• Your instructions
Only the lines holding "input" are wanted. Copy every one from the records below.

• Supplied records
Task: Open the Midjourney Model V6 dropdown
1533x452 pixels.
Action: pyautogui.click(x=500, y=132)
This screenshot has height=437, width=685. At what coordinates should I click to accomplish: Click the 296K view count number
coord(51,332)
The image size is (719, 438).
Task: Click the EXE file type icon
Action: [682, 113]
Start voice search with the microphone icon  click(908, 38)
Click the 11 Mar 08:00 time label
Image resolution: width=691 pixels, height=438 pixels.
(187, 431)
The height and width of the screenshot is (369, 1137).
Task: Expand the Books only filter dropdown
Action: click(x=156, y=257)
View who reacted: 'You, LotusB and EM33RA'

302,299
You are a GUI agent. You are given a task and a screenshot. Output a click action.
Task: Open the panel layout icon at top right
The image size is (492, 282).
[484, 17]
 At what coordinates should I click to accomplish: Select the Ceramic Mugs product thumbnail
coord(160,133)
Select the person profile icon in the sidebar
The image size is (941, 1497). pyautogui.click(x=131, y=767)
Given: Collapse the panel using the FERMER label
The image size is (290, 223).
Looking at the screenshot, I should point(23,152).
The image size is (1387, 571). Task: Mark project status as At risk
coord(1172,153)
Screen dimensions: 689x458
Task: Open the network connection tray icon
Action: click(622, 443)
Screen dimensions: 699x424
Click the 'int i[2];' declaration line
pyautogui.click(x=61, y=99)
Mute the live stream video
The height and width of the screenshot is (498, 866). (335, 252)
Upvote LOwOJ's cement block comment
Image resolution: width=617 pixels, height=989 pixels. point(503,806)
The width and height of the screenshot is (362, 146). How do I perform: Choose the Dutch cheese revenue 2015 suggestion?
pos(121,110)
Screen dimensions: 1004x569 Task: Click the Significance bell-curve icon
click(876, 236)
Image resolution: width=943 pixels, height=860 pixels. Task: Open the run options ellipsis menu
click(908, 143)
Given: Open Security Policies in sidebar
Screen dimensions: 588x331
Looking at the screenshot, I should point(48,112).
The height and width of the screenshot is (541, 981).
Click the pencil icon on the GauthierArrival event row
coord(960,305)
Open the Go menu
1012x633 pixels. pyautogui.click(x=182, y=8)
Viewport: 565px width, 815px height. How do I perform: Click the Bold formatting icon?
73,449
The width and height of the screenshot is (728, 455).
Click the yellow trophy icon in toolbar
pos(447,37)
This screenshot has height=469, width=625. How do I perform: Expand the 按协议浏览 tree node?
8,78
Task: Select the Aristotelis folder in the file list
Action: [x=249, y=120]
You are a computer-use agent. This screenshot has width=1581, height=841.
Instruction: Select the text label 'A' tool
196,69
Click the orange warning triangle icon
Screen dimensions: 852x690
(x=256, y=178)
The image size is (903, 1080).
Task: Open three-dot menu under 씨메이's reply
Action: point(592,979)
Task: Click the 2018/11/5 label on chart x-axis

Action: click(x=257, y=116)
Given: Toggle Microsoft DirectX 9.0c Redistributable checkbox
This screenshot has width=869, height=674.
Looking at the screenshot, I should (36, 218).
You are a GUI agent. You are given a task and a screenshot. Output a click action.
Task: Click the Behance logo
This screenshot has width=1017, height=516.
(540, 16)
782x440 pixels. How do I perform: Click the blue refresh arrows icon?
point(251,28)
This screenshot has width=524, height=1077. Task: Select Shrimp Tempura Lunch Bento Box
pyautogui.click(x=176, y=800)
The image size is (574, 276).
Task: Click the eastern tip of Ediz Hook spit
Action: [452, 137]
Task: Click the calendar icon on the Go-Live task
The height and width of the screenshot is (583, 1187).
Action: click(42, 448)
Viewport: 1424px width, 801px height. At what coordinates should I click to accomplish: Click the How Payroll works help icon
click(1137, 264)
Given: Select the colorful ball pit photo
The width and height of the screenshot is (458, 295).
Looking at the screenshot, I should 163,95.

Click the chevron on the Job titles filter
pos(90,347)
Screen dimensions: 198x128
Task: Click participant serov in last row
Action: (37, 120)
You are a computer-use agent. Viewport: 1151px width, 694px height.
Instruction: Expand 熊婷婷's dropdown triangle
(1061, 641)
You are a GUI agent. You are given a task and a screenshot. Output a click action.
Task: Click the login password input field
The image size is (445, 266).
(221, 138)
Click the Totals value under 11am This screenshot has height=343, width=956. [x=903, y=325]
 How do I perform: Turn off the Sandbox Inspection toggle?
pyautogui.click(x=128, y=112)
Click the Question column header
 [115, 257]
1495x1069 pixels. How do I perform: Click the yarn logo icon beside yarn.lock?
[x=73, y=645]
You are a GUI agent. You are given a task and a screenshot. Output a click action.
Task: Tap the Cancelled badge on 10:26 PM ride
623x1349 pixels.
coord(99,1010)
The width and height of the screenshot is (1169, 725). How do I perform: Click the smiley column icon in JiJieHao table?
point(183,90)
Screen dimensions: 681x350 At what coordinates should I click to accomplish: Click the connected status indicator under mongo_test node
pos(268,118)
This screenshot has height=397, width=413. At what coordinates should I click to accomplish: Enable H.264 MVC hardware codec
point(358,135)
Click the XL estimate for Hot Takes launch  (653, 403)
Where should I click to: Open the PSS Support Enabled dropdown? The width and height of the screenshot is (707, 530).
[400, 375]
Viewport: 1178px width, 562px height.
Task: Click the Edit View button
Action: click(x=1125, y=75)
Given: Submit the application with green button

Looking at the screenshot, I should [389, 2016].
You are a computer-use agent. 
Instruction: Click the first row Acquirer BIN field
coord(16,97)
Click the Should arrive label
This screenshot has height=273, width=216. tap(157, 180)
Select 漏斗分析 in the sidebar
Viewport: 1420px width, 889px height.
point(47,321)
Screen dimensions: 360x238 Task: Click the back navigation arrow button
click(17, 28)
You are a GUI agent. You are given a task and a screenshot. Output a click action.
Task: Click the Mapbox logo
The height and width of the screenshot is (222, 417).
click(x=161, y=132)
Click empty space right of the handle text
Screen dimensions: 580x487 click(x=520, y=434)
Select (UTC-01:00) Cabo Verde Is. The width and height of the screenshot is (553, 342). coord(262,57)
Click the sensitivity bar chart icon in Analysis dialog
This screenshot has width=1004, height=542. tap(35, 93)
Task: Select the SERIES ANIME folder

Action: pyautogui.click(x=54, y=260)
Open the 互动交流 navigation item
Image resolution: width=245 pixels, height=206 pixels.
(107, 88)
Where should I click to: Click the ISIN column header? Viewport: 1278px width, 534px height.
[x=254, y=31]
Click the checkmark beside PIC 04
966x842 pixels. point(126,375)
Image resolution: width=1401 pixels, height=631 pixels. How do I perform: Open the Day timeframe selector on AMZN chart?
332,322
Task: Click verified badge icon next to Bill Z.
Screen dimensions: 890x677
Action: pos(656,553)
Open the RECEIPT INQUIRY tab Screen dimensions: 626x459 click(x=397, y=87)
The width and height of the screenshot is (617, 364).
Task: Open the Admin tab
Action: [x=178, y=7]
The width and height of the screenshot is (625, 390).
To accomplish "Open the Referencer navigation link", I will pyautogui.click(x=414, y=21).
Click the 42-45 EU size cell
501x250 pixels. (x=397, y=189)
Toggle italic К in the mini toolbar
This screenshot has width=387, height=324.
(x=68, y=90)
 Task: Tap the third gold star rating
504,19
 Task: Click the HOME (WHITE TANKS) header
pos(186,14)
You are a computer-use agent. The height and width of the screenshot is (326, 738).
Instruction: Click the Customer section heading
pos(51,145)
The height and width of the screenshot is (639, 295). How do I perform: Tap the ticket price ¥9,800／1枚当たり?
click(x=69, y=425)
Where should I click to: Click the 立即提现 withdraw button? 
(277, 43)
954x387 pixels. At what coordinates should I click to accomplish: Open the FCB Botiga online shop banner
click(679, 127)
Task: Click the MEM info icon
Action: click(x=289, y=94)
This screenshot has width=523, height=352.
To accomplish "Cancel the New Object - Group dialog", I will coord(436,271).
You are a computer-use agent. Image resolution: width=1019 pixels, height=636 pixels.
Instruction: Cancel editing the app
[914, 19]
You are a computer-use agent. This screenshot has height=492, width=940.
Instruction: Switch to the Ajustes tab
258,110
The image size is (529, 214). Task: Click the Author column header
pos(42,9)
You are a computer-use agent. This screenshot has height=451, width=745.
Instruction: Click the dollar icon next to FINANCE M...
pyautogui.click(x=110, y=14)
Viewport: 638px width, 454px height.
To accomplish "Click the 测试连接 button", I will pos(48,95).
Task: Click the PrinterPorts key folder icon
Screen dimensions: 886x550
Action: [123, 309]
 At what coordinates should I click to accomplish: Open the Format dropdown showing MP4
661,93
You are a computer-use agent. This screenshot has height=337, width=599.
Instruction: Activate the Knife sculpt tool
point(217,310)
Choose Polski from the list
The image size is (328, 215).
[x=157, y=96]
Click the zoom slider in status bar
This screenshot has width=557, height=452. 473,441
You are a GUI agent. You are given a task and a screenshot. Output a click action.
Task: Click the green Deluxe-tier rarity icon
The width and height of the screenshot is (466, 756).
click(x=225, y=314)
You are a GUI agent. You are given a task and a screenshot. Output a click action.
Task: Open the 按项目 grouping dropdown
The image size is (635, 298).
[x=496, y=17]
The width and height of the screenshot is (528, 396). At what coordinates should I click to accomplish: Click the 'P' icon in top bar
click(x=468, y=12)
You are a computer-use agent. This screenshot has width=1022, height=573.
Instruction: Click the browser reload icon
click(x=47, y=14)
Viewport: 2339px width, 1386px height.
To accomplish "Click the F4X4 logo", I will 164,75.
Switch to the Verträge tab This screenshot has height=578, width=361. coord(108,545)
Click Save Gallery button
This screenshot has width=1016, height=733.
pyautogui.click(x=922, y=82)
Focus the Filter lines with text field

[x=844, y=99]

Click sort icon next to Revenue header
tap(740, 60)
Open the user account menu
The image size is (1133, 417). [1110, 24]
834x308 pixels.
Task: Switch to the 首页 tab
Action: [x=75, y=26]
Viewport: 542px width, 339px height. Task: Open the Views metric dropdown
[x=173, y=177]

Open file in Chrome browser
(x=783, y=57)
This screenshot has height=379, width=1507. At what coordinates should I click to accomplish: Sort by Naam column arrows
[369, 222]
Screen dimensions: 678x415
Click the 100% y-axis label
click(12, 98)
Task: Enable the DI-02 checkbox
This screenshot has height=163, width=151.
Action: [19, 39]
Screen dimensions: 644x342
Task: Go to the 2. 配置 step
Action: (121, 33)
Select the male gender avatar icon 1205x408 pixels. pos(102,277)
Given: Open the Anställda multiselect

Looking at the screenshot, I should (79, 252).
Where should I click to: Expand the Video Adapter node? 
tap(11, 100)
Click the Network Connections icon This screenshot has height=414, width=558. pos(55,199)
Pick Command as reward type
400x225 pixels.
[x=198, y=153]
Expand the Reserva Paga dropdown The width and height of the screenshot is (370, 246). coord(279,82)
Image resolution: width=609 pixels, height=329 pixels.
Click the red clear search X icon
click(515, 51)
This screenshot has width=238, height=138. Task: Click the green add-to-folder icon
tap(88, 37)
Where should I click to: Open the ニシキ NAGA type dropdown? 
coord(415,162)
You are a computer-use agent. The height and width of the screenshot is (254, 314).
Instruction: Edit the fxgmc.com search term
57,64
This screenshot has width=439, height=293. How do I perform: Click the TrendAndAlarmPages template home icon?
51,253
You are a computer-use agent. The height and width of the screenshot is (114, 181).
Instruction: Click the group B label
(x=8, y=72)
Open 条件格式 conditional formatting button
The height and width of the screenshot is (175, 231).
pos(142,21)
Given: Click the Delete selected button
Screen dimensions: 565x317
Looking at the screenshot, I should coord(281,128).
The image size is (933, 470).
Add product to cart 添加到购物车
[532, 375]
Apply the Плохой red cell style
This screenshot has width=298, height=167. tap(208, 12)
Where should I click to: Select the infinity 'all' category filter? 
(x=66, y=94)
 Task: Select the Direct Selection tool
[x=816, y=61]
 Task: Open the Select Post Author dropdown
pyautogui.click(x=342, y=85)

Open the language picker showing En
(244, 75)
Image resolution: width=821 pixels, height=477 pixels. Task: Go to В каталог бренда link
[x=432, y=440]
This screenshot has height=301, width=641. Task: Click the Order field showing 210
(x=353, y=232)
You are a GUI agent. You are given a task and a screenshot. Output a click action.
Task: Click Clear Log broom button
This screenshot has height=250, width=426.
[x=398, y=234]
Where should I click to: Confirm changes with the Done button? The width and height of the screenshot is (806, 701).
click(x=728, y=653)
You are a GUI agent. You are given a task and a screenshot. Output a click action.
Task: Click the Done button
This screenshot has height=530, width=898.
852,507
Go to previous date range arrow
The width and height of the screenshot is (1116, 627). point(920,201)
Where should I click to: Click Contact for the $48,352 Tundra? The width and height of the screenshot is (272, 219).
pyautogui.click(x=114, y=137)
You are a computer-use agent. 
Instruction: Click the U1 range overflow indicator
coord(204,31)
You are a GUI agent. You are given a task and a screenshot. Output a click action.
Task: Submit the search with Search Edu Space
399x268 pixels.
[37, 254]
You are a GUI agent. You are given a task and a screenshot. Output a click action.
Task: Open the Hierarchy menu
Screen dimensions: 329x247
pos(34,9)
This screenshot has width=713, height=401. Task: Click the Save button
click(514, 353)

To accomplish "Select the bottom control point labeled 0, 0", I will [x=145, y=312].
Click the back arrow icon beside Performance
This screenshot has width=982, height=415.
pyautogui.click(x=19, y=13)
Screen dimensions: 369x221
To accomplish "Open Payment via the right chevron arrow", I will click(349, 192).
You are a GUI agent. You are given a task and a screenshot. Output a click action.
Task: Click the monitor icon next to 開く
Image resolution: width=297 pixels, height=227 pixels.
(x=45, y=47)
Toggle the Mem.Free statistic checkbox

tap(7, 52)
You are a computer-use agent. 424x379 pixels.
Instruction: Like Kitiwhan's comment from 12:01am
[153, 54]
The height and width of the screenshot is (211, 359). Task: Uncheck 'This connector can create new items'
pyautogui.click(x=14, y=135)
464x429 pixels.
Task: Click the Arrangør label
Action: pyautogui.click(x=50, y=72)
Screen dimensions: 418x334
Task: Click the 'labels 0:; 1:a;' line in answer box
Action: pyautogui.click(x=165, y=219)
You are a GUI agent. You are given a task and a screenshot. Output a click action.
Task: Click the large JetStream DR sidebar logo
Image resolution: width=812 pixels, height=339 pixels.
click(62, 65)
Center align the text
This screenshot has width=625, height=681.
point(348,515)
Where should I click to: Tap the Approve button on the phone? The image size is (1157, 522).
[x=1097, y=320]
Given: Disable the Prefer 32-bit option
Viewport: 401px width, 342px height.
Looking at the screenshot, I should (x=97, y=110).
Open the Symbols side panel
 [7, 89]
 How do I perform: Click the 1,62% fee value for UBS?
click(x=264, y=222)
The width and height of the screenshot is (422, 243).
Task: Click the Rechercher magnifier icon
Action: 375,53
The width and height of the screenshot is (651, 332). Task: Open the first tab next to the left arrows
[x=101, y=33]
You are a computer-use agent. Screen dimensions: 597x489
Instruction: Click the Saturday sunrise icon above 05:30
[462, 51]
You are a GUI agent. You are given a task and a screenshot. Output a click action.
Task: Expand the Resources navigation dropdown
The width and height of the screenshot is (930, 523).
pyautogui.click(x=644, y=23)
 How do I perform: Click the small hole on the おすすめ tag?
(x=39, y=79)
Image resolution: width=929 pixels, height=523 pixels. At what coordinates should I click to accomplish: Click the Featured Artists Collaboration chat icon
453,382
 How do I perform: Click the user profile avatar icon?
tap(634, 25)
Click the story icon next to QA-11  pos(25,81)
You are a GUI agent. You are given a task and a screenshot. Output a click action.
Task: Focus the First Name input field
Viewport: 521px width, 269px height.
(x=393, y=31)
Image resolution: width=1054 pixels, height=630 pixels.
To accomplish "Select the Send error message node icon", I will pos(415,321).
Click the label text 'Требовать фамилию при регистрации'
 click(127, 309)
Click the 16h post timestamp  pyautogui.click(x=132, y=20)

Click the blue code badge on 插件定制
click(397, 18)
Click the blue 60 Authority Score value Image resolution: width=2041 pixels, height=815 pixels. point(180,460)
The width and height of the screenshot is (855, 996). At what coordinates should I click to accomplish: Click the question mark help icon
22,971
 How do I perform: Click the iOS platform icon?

• Response
Task: Click the login password input field
Task: Focus the First Name input field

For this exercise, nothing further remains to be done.